EXERCISE TASK: Reproduce the data below verbatim, starting at the line that contains "Task: Click the Rotate tool icon" and ending at the line that contains "This screenshot has width=1280, height=586.", and include nothing else.

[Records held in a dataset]
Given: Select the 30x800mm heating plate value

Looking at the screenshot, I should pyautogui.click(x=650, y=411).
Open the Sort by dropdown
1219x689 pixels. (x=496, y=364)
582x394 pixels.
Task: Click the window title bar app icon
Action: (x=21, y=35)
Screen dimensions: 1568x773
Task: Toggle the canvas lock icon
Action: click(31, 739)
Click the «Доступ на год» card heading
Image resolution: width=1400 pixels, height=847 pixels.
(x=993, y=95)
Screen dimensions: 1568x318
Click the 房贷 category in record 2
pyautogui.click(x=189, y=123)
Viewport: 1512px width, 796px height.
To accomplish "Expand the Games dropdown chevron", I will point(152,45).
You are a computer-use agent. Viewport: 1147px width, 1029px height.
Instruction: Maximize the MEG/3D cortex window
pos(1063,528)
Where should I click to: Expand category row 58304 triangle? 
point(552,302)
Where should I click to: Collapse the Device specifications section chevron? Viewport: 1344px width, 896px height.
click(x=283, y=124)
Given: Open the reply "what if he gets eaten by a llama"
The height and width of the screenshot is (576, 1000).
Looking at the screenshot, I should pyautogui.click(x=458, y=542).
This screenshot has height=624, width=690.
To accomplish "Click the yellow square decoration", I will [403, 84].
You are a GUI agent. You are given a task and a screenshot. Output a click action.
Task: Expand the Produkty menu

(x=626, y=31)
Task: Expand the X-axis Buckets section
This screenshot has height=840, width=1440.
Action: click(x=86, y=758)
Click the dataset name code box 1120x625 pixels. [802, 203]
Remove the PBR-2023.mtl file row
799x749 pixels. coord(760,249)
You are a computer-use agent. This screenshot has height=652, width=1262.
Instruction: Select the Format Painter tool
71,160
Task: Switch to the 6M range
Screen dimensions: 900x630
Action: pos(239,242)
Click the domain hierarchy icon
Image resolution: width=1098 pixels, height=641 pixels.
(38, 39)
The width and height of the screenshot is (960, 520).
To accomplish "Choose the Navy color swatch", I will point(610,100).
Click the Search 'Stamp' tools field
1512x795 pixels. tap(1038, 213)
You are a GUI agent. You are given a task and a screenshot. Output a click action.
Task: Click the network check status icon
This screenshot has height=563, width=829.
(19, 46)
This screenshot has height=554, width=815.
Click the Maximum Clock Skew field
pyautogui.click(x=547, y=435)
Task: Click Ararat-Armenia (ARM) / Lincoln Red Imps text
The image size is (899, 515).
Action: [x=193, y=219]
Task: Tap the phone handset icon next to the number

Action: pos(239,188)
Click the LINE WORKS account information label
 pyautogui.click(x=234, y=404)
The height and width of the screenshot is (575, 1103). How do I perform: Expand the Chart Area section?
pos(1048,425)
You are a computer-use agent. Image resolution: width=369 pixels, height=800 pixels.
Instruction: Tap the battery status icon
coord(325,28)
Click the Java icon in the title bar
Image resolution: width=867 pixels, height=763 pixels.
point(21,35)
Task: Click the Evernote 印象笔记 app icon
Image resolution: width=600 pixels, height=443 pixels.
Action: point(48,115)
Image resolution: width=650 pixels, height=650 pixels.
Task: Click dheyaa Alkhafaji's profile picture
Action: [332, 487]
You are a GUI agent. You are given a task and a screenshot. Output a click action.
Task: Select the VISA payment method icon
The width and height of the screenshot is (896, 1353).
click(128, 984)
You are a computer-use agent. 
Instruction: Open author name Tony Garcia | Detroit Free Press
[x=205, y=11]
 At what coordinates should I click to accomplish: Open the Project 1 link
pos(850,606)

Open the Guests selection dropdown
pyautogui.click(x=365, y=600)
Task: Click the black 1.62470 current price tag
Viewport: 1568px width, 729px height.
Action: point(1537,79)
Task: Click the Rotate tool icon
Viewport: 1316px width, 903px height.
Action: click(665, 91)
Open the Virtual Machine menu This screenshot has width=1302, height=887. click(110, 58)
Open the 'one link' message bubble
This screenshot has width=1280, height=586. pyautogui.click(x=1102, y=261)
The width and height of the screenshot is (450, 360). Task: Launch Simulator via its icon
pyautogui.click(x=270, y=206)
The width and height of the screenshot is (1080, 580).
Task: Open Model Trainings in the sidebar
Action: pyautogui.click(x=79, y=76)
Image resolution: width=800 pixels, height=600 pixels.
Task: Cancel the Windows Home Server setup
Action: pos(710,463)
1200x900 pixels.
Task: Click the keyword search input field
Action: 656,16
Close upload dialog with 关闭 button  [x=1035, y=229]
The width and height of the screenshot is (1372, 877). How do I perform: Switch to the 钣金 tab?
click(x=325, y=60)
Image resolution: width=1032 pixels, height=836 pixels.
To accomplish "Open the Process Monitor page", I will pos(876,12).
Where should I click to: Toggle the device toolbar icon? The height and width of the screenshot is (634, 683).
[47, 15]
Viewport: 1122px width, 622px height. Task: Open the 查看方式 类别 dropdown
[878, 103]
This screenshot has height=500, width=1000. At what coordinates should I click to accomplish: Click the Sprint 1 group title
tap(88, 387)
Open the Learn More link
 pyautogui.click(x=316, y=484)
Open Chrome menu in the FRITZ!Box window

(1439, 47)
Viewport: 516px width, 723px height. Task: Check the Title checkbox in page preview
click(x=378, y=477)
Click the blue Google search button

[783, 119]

CORRECT RESULT:
Task: Click the Rotate tool icon
Viewport: 1316px width, 903px height.
Action: click(665, 91)
Open the Virtual Machine menu This screenshot has width=1302, height=887. click(110, 58)
Open the 'one link' message bubble
This screenshot has width=1280, height=586. pyautogui.click(x=1102, y=261)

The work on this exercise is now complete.